▸ Description of the task
The lines to copy from the listing below are those that contain the string "display".

▸ Records supplied
————

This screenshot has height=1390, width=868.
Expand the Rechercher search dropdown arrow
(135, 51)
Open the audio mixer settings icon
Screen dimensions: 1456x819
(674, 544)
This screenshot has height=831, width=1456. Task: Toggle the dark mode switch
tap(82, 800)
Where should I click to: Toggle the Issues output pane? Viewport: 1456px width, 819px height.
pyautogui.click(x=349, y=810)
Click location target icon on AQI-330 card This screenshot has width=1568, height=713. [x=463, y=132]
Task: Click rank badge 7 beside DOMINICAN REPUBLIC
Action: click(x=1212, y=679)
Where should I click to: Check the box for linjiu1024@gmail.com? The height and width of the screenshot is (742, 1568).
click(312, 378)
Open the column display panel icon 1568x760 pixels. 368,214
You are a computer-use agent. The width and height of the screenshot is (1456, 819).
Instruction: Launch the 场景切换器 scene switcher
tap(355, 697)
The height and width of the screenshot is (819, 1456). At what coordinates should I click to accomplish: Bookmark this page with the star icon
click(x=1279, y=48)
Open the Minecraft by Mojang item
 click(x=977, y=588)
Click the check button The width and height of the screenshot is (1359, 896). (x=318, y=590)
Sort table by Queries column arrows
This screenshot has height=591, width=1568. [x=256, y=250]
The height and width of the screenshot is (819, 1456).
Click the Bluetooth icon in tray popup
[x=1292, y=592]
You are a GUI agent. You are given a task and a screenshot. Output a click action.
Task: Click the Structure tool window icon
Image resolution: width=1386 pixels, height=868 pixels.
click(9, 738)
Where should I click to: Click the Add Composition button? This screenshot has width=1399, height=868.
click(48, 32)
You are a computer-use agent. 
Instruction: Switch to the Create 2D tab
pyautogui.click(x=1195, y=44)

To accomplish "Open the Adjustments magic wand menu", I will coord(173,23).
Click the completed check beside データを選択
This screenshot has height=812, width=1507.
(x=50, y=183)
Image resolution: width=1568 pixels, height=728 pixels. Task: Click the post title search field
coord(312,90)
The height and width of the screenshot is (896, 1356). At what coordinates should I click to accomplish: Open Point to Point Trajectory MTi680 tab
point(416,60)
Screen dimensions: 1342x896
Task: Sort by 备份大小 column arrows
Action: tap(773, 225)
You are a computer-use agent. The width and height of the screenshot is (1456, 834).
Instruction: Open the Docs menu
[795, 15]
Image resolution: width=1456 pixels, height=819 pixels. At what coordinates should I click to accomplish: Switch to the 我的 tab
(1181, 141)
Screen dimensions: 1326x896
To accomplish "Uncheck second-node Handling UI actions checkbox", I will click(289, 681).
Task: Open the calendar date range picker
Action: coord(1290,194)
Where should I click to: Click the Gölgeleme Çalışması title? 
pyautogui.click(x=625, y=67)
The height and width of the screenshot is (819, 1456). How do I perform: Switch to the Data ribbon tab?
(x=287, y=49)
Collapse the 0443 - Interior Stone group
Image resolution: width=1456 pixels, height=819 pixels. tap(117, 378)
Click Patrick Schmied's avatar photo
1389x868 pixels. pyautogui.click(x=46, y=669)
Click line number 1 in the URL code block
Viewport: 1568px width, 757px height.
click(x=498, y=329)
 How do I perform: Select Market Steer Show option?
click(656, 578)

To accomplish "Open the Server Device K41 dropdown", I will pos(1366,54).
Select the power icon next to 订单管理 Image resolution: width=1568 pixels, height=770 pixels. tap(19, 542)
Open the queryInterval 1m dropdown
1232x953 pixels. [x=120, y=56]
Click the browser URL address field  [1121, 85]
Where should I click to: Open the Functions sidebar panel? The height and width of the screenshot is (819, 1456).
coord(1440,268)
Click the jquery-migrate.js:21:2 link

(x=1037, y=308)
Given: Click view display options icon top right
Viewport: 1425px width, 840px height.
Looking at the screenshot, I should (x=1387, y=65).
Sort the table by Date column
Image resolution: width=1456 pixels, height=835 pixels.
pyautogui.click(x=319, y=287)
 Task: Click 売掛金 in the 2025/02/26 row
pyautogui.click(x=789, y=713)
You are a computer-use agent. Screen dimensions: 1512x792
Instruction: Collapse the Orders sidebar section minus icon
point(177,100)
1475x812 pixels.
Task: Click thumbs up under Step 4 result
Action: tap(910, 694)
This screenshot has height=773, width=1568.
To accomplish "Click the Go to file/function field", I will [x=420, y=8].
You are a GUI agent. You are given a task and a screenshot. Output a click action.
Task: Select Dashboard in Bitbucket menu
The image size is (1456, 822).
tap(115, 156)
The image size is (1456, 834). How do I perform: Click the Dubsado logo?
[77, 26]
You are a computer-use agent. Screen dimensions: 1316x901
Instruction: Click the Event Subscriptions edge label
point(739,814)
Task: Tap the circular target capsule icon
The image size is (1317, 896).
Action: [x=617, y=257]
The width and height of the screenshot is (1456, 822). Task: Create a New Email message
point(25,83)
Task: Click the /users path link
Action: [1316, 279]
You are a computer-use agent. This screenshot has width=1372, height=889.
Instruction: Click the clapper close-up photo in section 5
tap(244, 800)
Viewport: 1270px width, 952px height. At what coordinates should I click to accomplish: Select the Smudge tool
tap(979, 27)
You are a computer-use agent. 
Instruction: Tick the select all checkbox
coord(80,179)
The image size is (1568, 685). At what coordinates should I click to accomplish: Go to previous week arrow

————

▸ Output of the task
Open the column display panel icon 1568x760 pixels. 368,214
Given: Click view display options icon top right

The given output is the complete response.